New York City


    Enhance New York City’s primary care infrastructure by increasing access.

    New York City’s underserved and underinvested communities have the most pressing need for primary care services yet experience dwindling numbers of providers and institutions that often lack resources to expand and improve services. PCDC recently released the first and only report assessing primary care access across City Council districts. The research found significant inequities in access to primary care in many Council districts. There are nearly 20 times more providers in some districts than others – with districts with few primary care providers also characterized by high poverty and unemployment and higher rates of diabetes and potentially preventable emergency room visits. Literature shows the more primary care providers in a community, the better the health outcomes. This holds especially true in New York City, where strategic support of and investment in primary care is essential to achieving health equity.

    Read PCDC’s New York City Council testimony highlighting primary care research and access to care in the City.


    Protect funding for FQHCs.

    New York City’s nonprofit community-based Federally Qualified Health Centers provide quality primary care and other vital health services to 1.2 million patients, regardless of their ability to pay or immigration status. PCDC advocates for the continued support of FQHCs across the city so they can continue to serve our most vulnerable residents. Continued and enhanced discretionary funding for FQHCs will ensure their ability to sustain programs and services to serve all New Yorkers in need of high-quality, comprehensive care.


    Reduce barriers to integrating primary and behavioral health care. 

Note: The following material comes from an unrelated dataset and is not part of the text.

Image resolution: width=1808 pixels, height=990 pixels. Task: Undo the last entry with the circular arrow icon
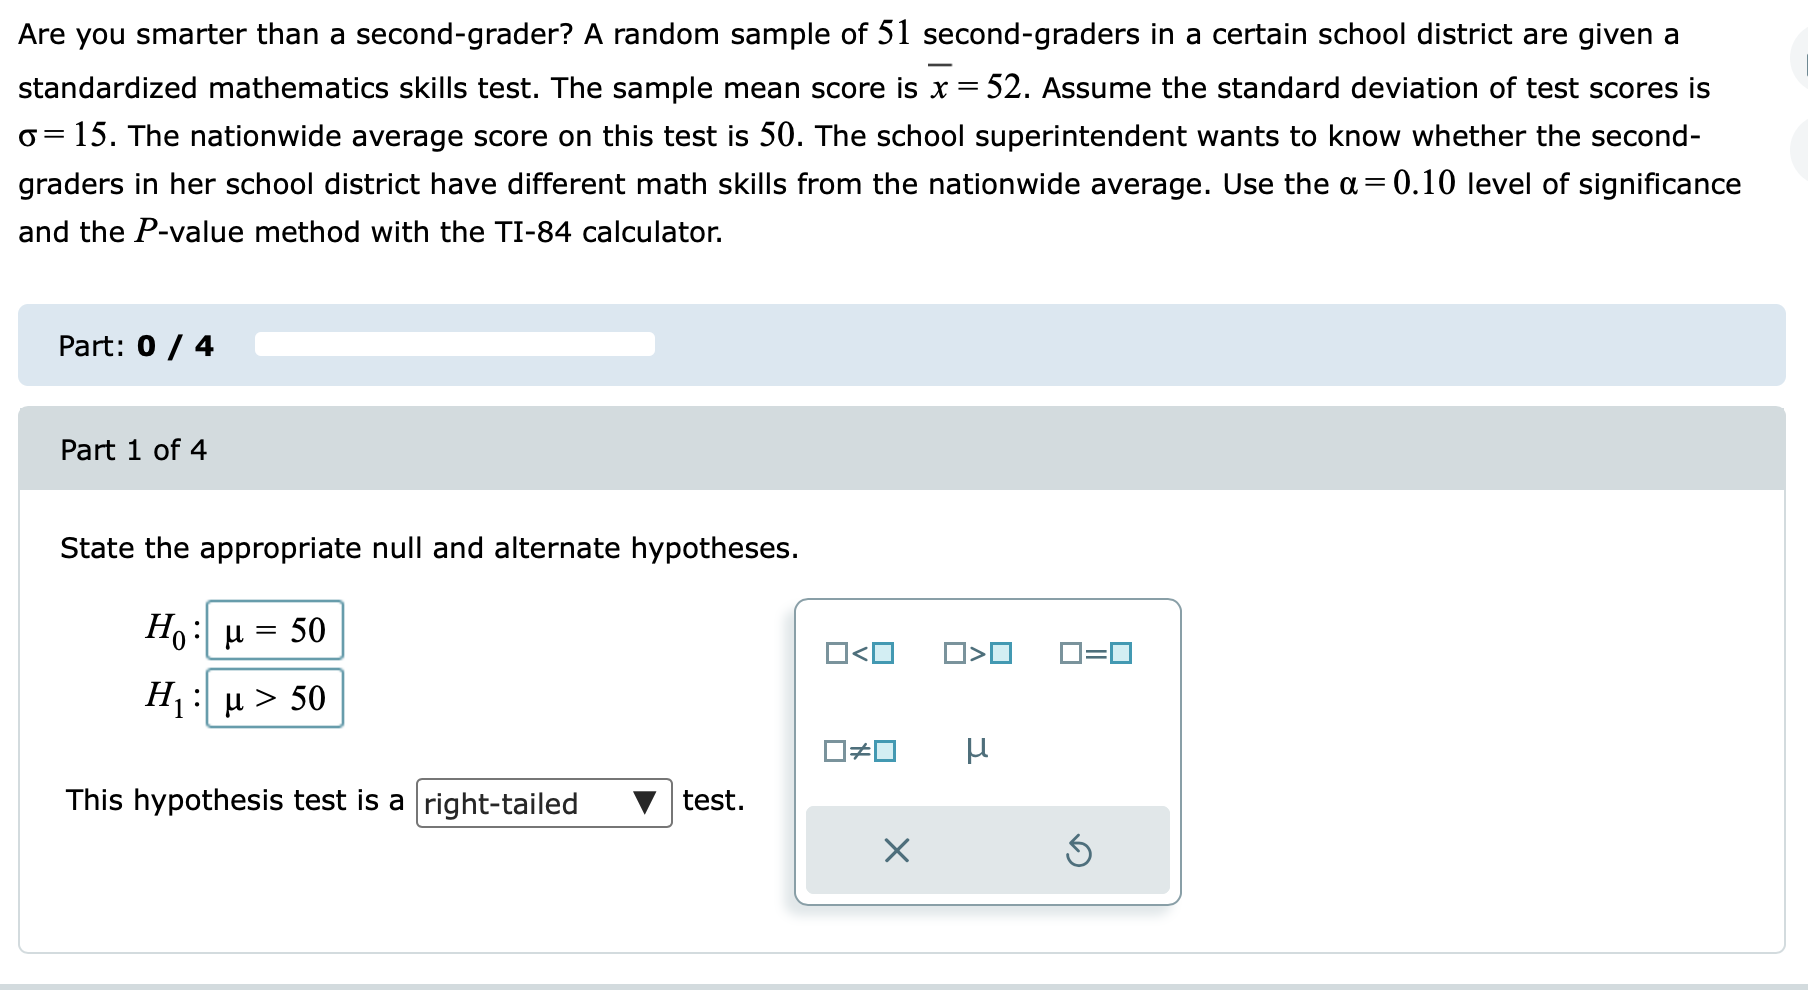[1081, 850]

    There is a substantial need to support primary care and behavioral health integration in the City. The ThriveNYC initiative has shined the spotlight on mental health and the need to expand screening and connecting New Yorkers to mental health care. Patients with serious mental illness are often affected by chronic medical conditions. Just as it is important to integrate behavioral health into primary care settings, we must also integrate primary care into behavioral health settings to help prevent and reduce chronic conditions and promote wellness of New Yorkers. As a U.S. Treasury-certified community development financial institution (CDFI), PCDC provides affordable and flexible loans to health centers, mental health centers, and substance use disorder treatment centers to finance the construction, expansion, and renovation of facilities and programs statewide to promote primary care integration. PCDC firmly believes that the seamless integration of primary and behavioral health is the future of health care.


    PCDC recommends the development of a comprehensive city-wide plan to create a stronger, more sustainable and connected primary care system. Plan components could seek to address fundamentals such as the assessment of citywide primary care capacity, performance, and needs; how primary care workforce recruitment and transformation can be supported; and capital and financing needs for facility and program expansion and sustainability. PCDC has advocated for the implementation of a primary care plan in front of the City Council and believes it will provide a path to realizing the positive impact a robust primary care infrastructure can have for all New Yorkers.


Released in 2019, PCDC’s NYC Council District Primary Care Access Profiles examine access to and need for primary care services in each New York City Council District. By examining multiple factors that affect access, these profiles provide unique insights for local stakeholders about equity in access to primary care. Identified inside the profiles are key measures of primary care access. The data can be used to inform advocacy efforts to support needed primary care services and facility siting in NYC.